(ACTIVITY) Below are records; from the line containing "Where should I click to: Click the network" through the very last line, output each line exactly. No pictures.
#####
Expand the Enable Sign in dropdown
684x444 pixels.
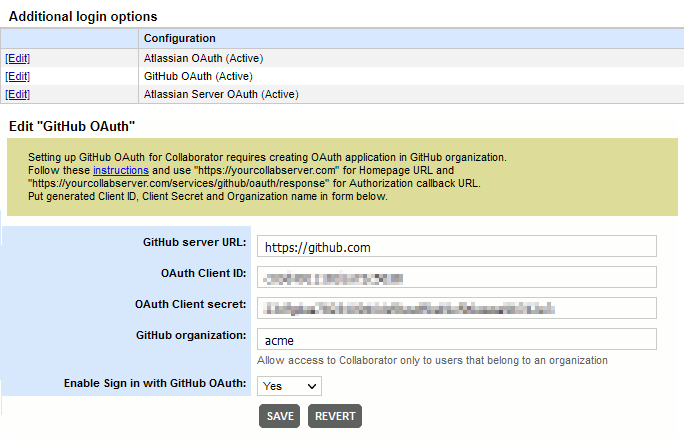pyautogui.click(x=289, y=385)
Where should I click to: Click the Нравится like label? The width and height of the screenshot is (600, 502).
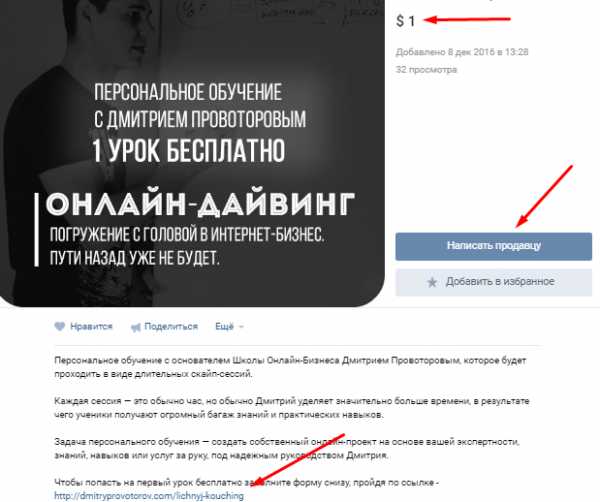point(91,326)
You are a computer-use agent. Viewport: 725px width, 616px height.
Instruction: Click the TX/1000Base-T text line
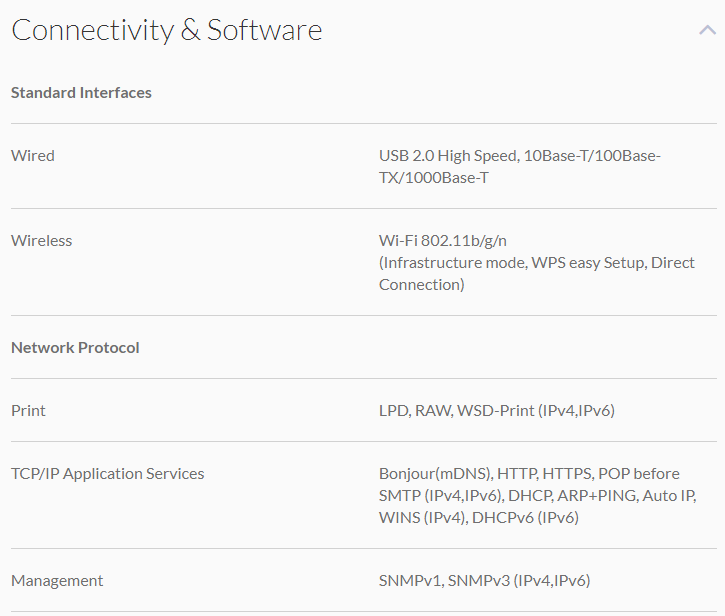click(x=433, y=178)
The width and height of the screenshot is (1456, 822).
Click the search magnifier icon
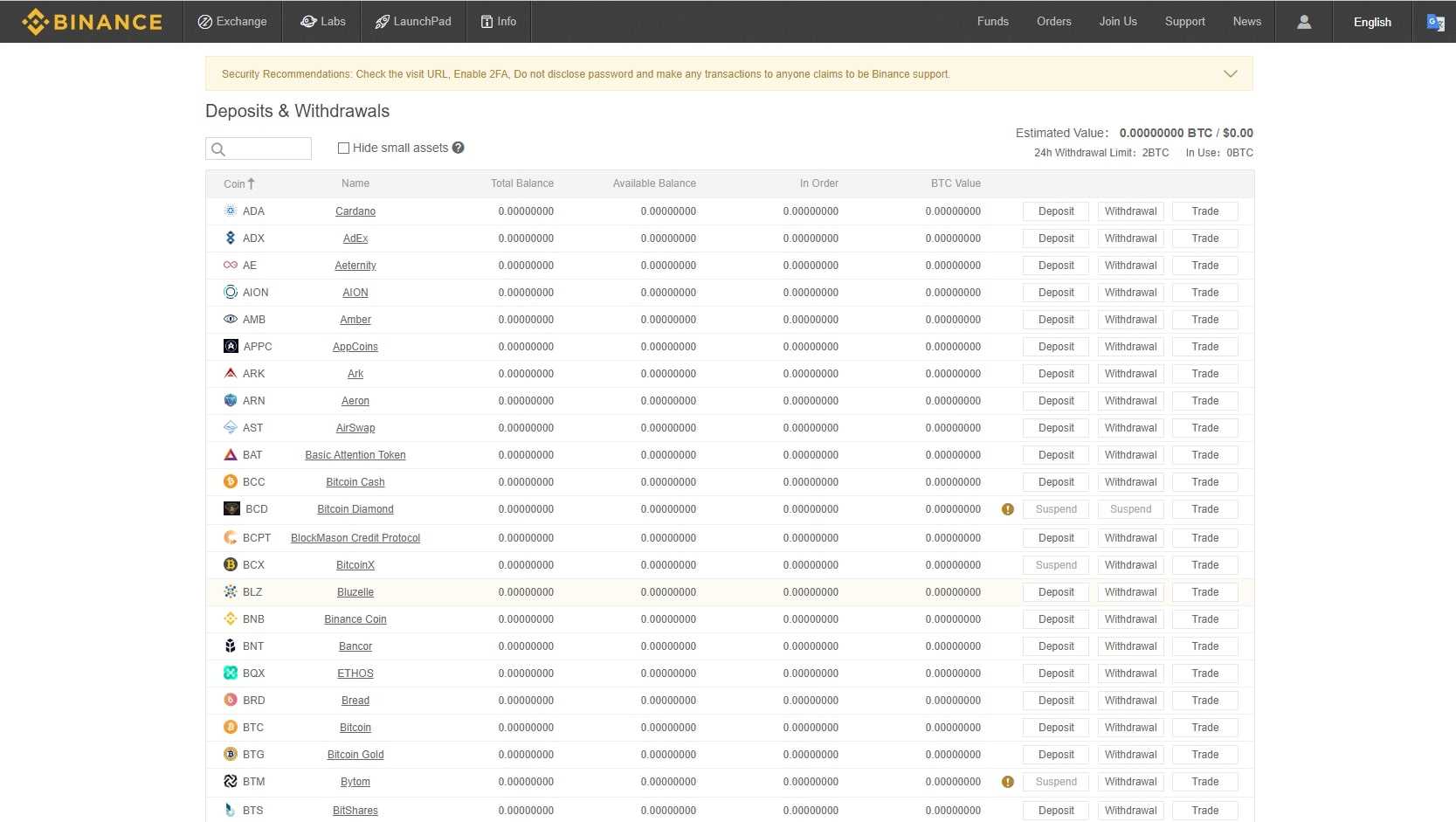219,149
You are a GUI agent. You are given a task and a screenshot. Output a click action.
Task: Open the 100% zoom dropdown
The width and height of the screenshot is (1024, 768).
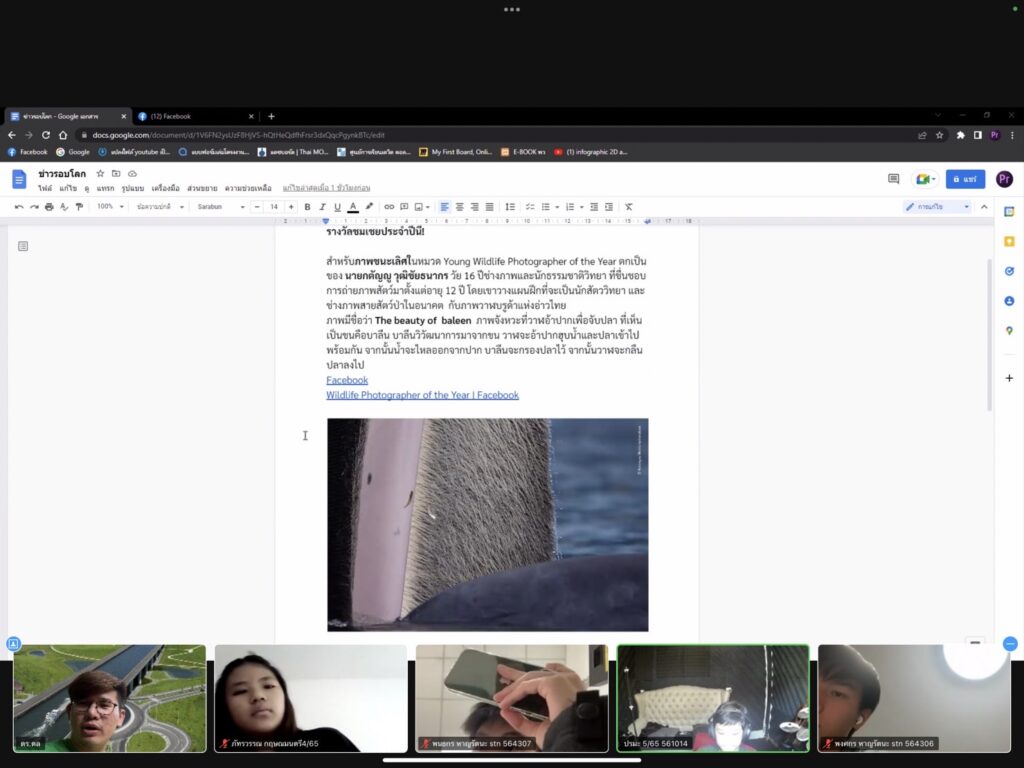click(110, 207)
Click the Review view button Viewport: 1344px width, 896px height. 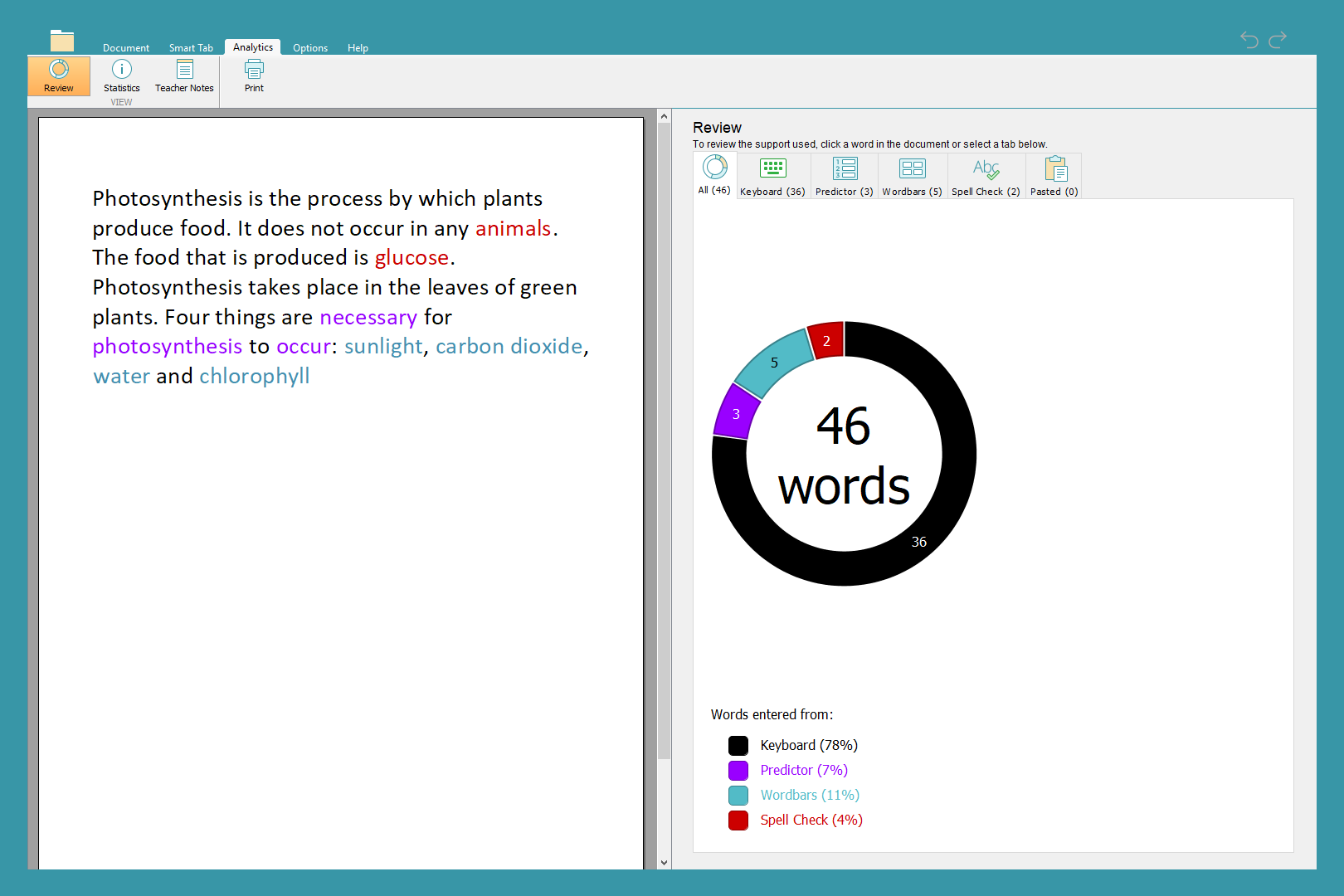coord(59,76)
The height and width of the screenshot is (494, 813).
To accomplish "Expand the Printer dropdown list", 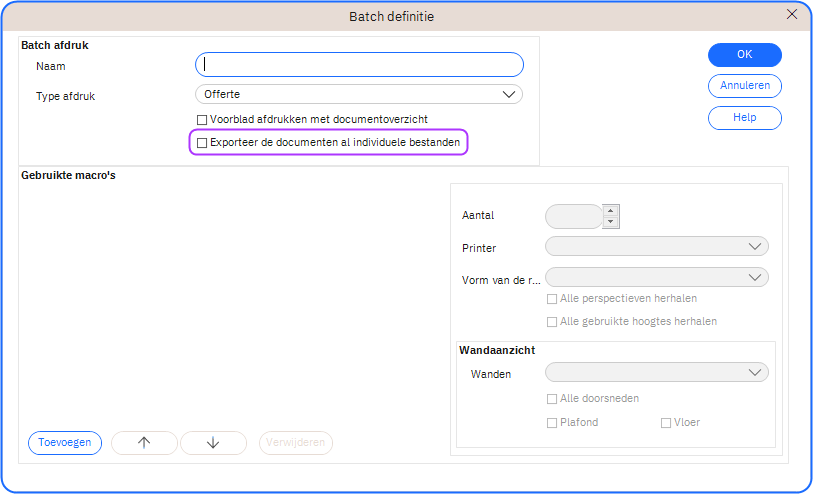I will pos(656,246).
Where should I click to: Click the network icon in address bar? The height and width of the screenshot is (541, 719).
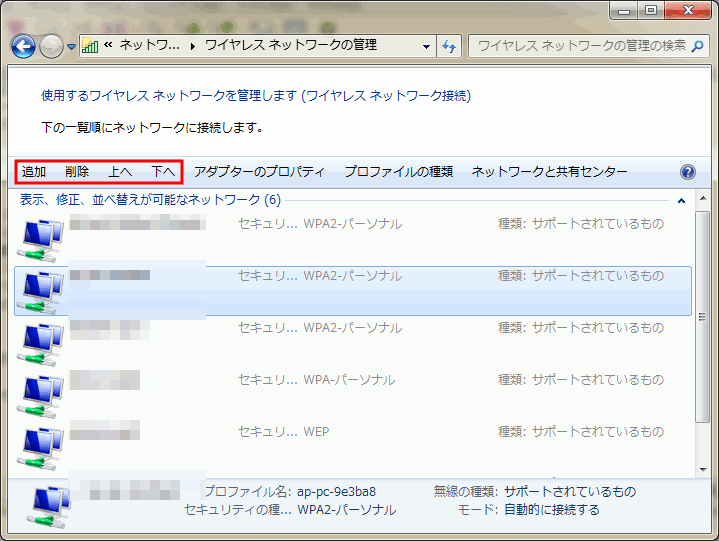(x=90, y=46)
#####
(OUTPUT FOR THIS EXERCISE)
Where should I click to: Click the network icon in address bar? The height and width of the screenshot is (541, 719).
(x=90, y=46)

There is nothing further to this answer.